By Monday, they had to induce a coma so they could perform treatments too aggressive to be tolerated while conscious. As they prepared him, for the first time since his fall, he came fully alert and insisted I lie beside him in the narrow bed. It was hard to hold hands with all the tubes. As they started pumping more poison or salvation into him, he touched his lips to my ear and said "my forever" and that was the last anybody heard from him, because he disappeared into their fucking coma and by Tuesday he was forever fucking dead.
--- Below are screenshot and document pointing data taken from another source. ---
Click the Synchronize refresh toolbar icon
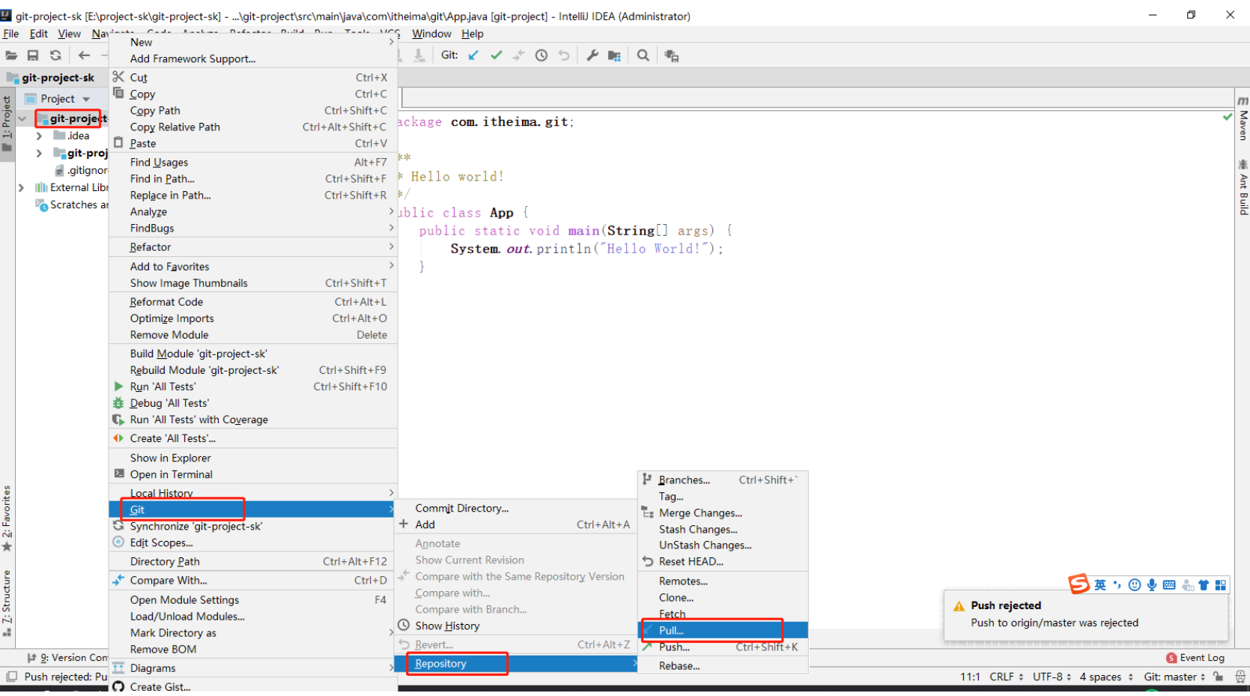This screenshot has width=1250, height=696. coord(55,55)
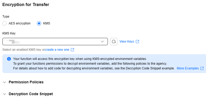Refresh the KMS key list

click(114, 42)
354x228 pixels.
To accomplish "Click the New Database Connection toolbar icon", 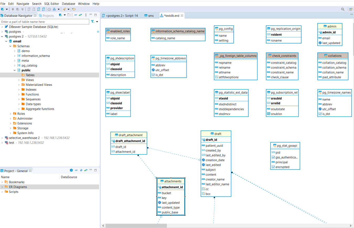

After the dream’s fifth or fiftieth run-through, I switched on a light and thought maybe I'd read - but I wasn't sure which books I should trust; and I thought maybe I would call Jenn - but I wanted to honor her isolation. When her M.S. finished doing its most recent number on her, she went away to a retreat. Some kind of ashram thing, she is into that spiritual stuff and I never have been, so I can't tell you for sure. A month of pure sheer withdrawal away from the world and into her essence is my understanding of it. I could phone her if necessary, but a night of rotten dreams hardly counts as an emergency. And anyway, I need to practice being without her. Not that I need more practice. If you matter to me your time will be brief.